Remembrance Weekend, although always special at WBS, held even more poignancy than usual as we commemorated one hundred years since the beginning of World War One; and remembered those 58 old boys and staff who gave their lives for their country. The whole school community: alumni, parents and staff, past and present in addition to families of 6 of those boys who fell during 1914-18 gathered together on Saturday night.
Families had generously loaned items for an exhibition which focussed on 5 old boys who died across all theatres of war; Cyril Mecreate Butcher, John Lovelace Carter, Edgar Winzer, Ernest Symons, Albert Abell and Ernest Squire, father of one of our oldest old boys, who fortunately survived. For those who attended, it showed a human face to the war as we glimpsed life on the front through an old kit bag, an entrenching tool, or binoculars and saw the beautifully drawn portrait of John Carter, done months before his death. Year 10 students had also used the stories of the 58 to inspire an art exhibition, on display along the gallery of the 150 building.
Chris Allin (01 – S) gave an hours talk on his comprehensive research into the experiences and contributions of those 58 West Bucklanders.

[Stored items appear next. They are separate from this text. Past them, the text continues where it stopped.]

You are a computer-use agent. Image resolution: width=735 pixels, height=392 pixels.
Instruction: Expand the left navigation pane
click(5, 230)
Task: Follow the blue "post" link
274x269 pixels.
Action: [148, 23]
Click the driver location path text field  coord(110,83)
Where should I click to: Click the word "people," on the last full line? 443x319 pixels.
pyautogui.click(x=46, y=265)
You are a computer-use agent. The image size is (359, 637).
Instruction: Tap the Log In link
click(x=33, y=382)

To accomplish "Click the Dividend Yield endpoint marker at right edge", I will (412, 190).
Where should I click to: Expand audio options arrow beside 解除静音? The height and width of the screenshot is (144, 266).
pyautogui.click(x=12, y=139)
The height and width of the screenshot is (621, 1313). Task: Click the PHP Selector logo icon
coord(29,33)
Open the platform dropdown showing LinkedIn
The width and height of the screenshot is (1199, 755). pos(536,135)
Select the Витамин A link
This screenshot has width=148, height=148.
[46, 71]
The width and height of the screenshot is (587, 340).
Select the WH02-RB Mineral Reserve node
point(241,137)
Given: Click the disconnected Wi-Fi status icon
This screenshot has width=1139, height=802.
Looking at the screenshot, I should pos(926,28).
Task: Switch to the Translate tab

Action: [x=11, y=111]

Members of staff and guests gave readings, including Bill Butcher, nephew of Cyril Mecreate Butcher, who read a letter from his uncle, sent from the trenches to his family.
A meal in the Karslake among the Poppies allowed us time to reflect, and there were not many people who did not have a lump in their throat as John Squire (33 -36 C) spoke about life at WBS between the wars, and how it cast long shadows. 80 years ago, he was a bugler on the steps of the Memorial Hall. 5 years later, he too was at war.
As the Last Post was played by a current West Buckland Student on Sunday at 11 am, we stood in the autumn breeze, and we remembered.